■ **Assignment**: Restate the material verbatim, every line included.

■ **Extracted entries**:
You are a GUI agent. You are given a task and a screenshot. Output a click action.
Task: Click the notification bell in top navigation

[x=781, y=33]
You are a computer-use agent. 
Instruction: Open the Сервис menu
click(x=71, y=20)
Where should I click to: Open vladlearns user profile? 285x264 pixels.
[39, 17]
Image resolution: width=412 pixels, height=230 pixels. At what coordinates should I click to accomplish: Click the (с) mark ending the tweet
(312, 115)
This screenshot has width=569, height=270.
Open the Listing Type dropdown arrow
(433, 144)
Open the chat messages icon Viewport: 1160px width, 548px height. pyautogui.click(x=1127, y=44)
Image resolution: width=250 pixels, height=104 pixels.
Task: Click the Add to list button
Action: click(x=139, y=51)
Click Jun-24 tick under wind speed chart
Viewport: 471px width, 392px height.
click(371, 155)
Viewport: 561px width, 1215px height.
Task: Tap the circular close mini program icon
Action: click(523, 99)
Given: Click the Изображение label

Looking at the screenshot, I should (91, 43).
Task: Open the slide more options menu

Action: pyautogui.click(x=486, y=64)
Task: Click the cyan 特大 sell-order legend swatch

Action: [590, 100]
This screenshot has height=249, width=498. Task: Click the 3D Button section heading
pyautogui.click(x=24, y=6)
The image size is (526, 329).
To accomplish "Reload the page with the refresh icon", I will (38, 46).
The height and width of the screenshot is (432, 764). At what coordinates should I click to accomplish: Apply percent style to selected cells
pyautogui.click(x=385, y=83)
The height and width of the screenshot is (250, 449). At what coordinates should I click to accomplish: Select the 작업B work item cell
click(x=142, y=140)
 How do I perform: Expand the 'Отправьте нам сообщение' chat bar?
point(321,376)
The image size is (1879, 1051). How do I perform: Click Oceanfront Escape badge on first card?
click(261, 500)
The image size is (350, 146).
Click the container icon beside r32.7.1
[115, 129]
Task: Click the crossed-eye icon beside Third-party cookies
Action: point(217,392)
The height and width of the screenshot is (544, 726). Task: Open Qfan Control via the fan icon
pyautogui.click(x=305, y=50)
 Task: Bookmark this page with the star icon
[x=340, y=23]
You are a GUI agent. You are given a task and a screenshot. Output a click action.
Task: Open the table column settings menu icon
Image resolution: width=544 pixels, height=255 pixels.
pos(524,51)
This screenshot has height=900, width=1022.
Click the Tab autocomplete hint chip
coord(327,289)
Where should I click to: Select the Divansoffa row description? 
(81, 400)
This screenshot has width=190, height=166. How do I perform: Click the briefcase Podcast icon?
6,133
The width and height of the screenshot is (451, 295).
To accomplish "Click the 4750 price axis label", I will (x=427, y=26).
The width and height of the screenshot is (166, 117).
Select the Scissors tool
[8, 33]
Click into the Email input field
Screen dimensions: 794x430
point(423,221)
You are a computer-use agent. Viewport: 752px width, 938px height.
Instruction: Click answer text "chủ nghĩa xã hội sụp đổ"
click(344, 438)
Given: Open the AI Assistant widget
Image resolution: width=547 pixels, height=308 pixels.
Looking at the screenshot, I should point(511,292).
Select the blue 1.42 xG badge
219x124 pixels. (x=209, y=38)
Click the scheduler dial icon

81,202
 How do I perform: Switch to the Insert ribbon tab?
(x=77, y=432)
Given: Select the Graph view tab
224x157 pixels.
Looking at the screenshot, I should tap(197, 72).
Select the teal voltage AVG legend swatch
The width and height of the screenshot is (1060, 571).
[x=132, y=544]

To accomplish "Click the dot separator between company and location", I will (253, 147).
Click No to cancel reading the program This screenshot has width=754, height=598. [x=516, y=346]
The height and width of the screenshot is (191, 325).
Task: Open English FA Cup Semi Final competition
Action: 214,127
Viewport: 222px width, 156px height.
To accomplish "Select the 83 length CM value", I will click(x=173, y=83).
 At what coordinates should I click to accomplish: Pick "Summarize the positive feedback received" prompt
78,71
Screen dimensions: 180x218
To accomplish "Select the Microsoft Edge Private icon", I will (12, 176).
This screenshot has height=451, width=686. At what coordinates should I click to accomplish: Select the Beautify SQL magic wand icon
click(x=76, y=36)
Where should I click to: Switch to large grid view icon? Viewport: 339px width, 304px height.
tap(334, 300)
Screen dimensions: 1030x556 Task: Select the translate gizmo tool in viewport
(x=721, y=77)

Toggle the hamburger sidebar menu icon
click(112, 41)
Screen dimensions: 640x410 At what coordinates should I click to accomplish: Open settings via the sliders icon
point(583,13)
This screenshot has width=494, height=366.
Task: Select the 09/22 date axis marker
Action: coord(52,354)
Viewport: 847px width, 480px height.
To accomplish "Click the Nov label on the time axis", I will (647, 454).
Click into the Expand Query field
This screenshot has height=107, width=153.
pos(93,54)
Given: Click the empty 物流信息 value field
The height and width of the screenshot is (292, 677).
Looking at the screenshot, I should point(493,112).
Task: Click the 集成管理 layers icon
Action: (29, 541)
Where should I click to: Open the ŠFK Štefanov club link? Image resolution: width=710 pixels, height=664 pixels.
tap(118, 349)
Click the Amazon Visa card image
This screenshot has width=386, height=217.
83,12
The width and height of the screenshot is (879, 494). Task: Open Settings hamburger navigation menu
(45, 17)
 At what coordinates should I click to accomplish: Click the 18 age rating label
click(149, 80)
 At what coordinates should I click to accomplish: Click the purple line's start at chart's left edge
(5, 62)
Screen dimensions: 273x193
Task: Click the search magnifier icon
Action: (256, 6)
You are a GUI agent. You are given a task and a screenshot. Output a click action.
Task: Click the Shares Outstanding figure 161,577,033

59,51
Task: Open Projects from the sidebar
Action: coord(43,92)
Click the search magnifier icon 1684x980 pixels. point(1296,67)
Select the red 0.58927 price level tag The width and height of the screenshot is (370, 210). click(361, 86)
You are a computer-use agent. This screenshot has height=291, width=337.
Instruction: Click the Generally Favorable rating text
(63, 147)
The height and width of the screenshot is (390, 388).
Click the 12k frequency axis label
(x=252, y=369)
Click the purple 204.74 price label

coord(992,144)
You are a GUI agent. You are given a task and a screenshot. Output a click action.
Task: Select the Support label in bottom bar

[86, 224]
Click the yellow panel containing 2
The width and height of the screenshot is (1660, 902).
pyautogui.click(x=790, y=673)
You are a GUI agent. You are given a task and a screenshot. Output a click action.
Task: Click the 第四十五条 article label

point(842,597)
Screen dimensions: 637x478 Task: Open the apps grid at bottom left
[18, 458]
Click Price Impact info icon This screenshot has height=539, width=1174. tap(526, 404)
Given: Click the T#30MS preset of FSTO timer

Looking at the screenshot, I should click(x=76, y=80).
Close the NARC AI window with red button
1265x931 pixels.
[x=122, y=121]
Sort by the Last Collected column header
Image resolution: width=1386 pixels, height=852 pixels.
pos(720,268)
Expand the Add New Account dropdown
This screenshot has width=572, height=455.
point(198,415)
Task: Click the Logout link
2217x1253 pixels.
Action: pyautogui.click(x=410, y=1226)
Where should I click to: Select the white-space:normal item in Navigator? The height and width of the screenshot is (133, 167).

■ **Task result**:
You are a GUI agent. You are given a task and a screenshot. Output a click action.
Task: Click the notification bell in top navigation

[x=781, y=33]
You are a computer-use agent. 
Instruction: Open the Сервис menu
click(x=71, y=20)
Where should I click to: Open vladlearns user profile? 285x264 pixels.
[39, 17]
Image resolution: width=412 pixels, height=230 pixels. At what coordinates should I click to accomplish: Click the (с) mark ending the tweet
(312, 115)
This screenshot has width=569, height=270.
Open the Listing Type dropdown arrow
(433, 144)
Open the chat messages icon Viewport: 1160px width, 548px height. pyautogui.click(x=1127, y=44)
Image resolution: width=250 pixels, height=104 pixels.
Task: Click the Add to list button
Action: click(x=139, y=51)
Click Jun-24 tick under wind speed chart
Viewport: 471px width, 392px height.
click(371, 155)
Viewport: 561px width, 1215px height.
Task: Tap the circular close mini program icon
Action: click(523, 99)
Given: Click the Изображение label

Looking at the screenshot, I should (91, 43).
Task: Open the slide more options menu

Action: pyautogui.click(x=486, y=64)
Task: Click the cyan 特大 sell-order legend swatch

Action: [590, 100]
This screenshot has height=249, width=498. Task: Click the 3D Button section heading
pyautogui.click(x=24, y=6)
The image size is (526, 329).
To accomplish "Reload the page with the refresh icon", I will (38, 46).
The height and width of the screenshot is (432, 764). At what coordinates should I click to accomplish: Apply percent style to selected cells
pyautogui.click(x=385, y=83)
The height and width of the screenshot is (250, 449). At what coordinates should I click to accomplish: Select the 작업B work item cell
click(x=142, y=140)
 How do I perform: Expand the 'Отправьте нам сообщение' chat bar?
point(321,376)
The image size is (1879, 1051). How do I perform: Click Oceanfront Escape badge on first card?
click(261, 500)
The image size is (350, 146).
Click the container icon beside r32.7.1
[115, 129]
Task: Click the crossed-eye icon beside Third-party cookies
Action: point(217,392)
The height and width of the screenshot is (544, 726). Task: Open Qfan Control via the fan icon
pyautogui.click(x=305, y=50)
 Task: Bookmark this page with the star icon
[x=340, y=23]
You are a GUI agent. You are given a task and a screenshot. Output a click action.
Task: Open the table column settings menu icon
Image resolution: width=544 pixels, height=255 pixels.
pos(524,51)
This screenshot has height=900, width=1022.
Click the Tab autocomplete hint chip
coord(327,289)
Where should I click to: Select the Divansoffa row description? 
(81, 400)
This screenshot has width=190, height=166. How do I perform: Click the briefcase Podcast icon?
6,133
The width and height of the screenshot is (451, 295).
To accomplish "Click the 4750 price axis label", I will (x=427, y=26).
The width and height of the screenshot is (166, 117).
Select the Scissors tool
[8, 33]
Click into the Email input field
Screen dimensions: 794x430
point(423,221)
You are a computer-use agent. Viewport: 752px width, 938px height.
Instruction: Click answer text "chủ nghĩa xã hội sụp đổ"
click(344, 438)
Given: Open the AI Assistant widget
Image resolution: width=547 pixels, height=308 pixels.
Looking at the screenshot, I should point(511,292).
Select the blue 1.42 xG badge
219x124 pixels. (x=209, y=38)
Click the scheduler dial icon

81,202
 How do I perform: Switch to the Insert ribbon tab?
(x=77, y=432)
Given: Select the Graph view tab
224x157 pixels.
Looking at the screenshot, I should tap(197, 72).
Select the teal voltage AVG legend swatch
The width and height of the screenshot is (1060, 571).
[x=132, y=544]

To accomplish "Click the dot separator between company and location", I will (253, 147).
Click No to cancel reading the program This screenshot has width=754, height=598. [x=516, y=346]
The height and width of the screenshot is (191, 325).
Task: Open English FA Cup Semi Final competition
Action: 214,127
Viewport: 222px width, 156px height.
To accomplish "Select the 83 length CM value", I will click(x=173, y=83).
 At what coordinates should I click to accomplish: Pick "Summarize the positive feedback received" prompt
78,71
Screen dimensions: 180x218
To accomplish "Select the Microsoft Edge Private icon", I will (12, 176).
This screenshot has height=451, width=686. At what coordinates should I click to accomplish: Select the Beautify SQL magic wand icon
click(x=76, y=36)
Where should I click to: Switch to large grid view icon? Viewport: 339px width, 304px height.
tap(334, 300)
Screen dimensions: 1030x556 Task: Select the translate gizmo tool in viewport
(x=721, y=77)

Toggle the hamburger sidebar menu icon
click(112, 41)
Screen dimensions: 640x410 At what coordinates should I click to accomplish: Open settings via the sliders icon
point(583,13)
This screenshot has width=494, height=366.
Task: Select the 09/22 date axis marker
Action: coord(52,354)
Viewport: 847px width, 480px height.
To accomplish "Click the Nov label on the time axis", I will (647, 454).
Click into the Expand Query field
This screenshot has height=107, width=153.
pos(93,54)
Given: Click the empty 物流信息 value field
The height and width of the screenshot is (292, 677).
Looking at the screenshot, I should point(493,112).
Task: Click the 集成管理 layers icon
Action: (29, 541)
Where should I click to: Open the ŠFK Štefanov club link? Image resolution: width=710 pixels, height=664 pixels.
tap(118, 349)
Click the Amazon Visa card image
This screenshot has width=386, height=217.
83,12
The width and height of the screenshot is (879, 494). Task: Open Settings hamburger navigation menu
(45, 17)
 At what coordinates should I click to accomplish: Click the 18 age rating label
click(149, 80)
 At what coordinates should I click to accomplish: Click the purple line's start at chart's left edge
(5, 62)
Screen dimensions: 273x193
Task: Click the search magnifier icon
Action: (256, 6)
You are a GUI agent. You are given a task and a screenshot. Output a click action.
Task: Click the Shares Outstanding figure 161,577,033

59,51
Task: Open Projects from the sidebar
Action: coord(43,92)
Click the search magnifier icon 1684x980 pixels. point(1296,67)
Select the red 0.58927 price level tag The width and height of the screenshot is (370, 210). click(361, 86)
You are a computer-use agent. This screenshot has height=291, width=337.
Instruction: Click the Generally Favorable rating text
(63, 147)
The height and width of the screenshot is (390, 388).
Click the 12k frequency axis label
(x=252, y=369)
Click the purple 204.74 price label

coord(992,144)
You are a GUI agent. You are given a task and a screenshot. Output a click action.
Task: Select the Support label in bottom bar

[86, 224]
Click the yellow panel containing 2
The width and height of the screenshot is (1660, 902).
pyautogui.click(x=790, y=673)
You are a GUI agent. You are given a task and a screenshot. Output a click action.
Task: Click the 第四十五条 article label

point(842,597)
Screen dimensions: 637x478 Task: Open the apps grid at bottom left
[18, 458]
Click Price Impact info icon This screenshot has height=539, width=1174. tap(526, 404)
Given: Click the T#30MS preset of FSTO timer

Looking at the screenshot, I should click(x=76, y=80).
Close the NARC AI window with red button
1265x931 pixels.
[x=122, y=121]
Sort by the Last Collected column header
Image resolution: width=1386 pixels, height=852 pixels.
pos(720,268)
Expand the Add New Account dropdown
This screenshot has width=572, height=455.
point(198,415)
Task: Click the Logout link
2217x1253 pixels.
Action: pyautogui.click(x=410, y=1226)
Where should I click to: Select the white-space:normal item in Navigator? The height and width of the screenshot is (133, 167).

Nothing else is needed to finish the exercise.